A Rainha do Baião está de volta a partir de 2001. Claro que me refiro a Carmélia Alves, que ganhou o título na década de ouro do baião, quando a corte era integrada pelo grande Luiz Gonzaga, o rei, e Claudette Soares, a princesinha. Pois bem, a rainha Carmélia Alves está lançando – com shows em todo o Brasil – seu disco gravado pelo selo paulista CPC da Umes, produzido pela habitual competência de Marcus Vinícius. O CD é todo dedicado a Jackson do Pandeiro e Gordurinha e conta com participações de gente também ilustre, como Inezita Barroso e Luiz Vieira, além de Elymar Santos, que encerra o disco com Carmélia no maravilhoso “Súplica cearense”, um dos mais pungentes hinos nordestinos, escrito com grande força poética por Gordurinha.
Mas onde terá nascido Carmélia, em Pernambuco ou no Ceará, já que levou os ritmos do Norte/Nordeste do país a tamanha conseqüência? Aqui mesmo no Rio, para ser preciso em Bangu, onde ouvia os repentistas de cordel na casa dos pais, em plena década de 30. A menina espevitada do subúrbio logo se faria cantora, entrando para o rádio pela porta mais democrática, os programas de calouros da Rádio Nacional. Num abrir e fechar de olhos foi escalada para cantar na boate do Copacabana Palace, de onde o locutor Murilo Nery transmitia — via Nacional — o célebre “Ritmos da Panair”, que ia ao ar para todo o país depois da meia-noite, ao vivo.
A partir daí, Carmélia passou a ser considerada uma cantora com C maiúsculo no esfuziante meio radiofônico e noturno do Rio. Cantava de tudo, mas o baião só entraria mesmo em sua vida quando, em 1949, gravou ao lado de Ivon Curi “Me leva”, de Hervê Cordovil. Logo em seguida, Carmélia criaria delícias como “Trepa no coqueiro” (Ari Kerner, 1950), “Sabiá na gaiola” (Hervê Cordovil, 1950) e “Cabeça inchada” (Hervê Cordovil, 1951), que fizeram furor no Brasil. E a coroaram com o cobiçadíssimo título de Rainha do Baião, que era o gênero musical mais veiculado nos anos 50. Que, aliás, só declinaria quando a bossa nova explodiu, a partir do comecinho dos anos 60.
Recentemente fui testemunha de nobre gesto da nossa rainha.
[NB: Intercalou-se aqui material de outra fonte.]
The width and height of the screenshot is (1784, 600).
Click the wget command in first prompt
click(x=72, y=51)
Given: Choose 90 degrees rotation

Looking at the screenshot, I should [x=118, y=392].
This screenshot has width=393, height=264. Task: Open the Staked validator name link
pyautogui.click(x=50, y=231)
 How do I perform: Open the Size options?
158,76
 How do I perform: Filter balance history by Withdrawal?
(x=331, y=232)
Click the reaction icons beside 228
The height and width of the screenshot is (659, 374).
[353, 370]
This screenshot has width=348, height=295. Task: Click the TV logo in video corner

Carmélia, generosa e solidária como ser humano, promoveu uma noite no Canecão para arrecadar fundos para seus amigos Jorge Goulart e Nora Ney, que enfrentam graves problemas de saúde, além dos financeiros. Pois bem, quando Elymar Santos chamou o casal ao palco e o Canecão tributou uma emocionante consagração a Nora e Goulart, eu próprio tive que amparar Carmélia nos bastidores, que, debulhada em lágrimas, repetia emocionada: “Obrigada, meu Deus, por dar este presente a esses dois grandes cantores.” A cena, assistida por dezenas de pessoas, enterneceu a todos. E engrandeceu Carmélia.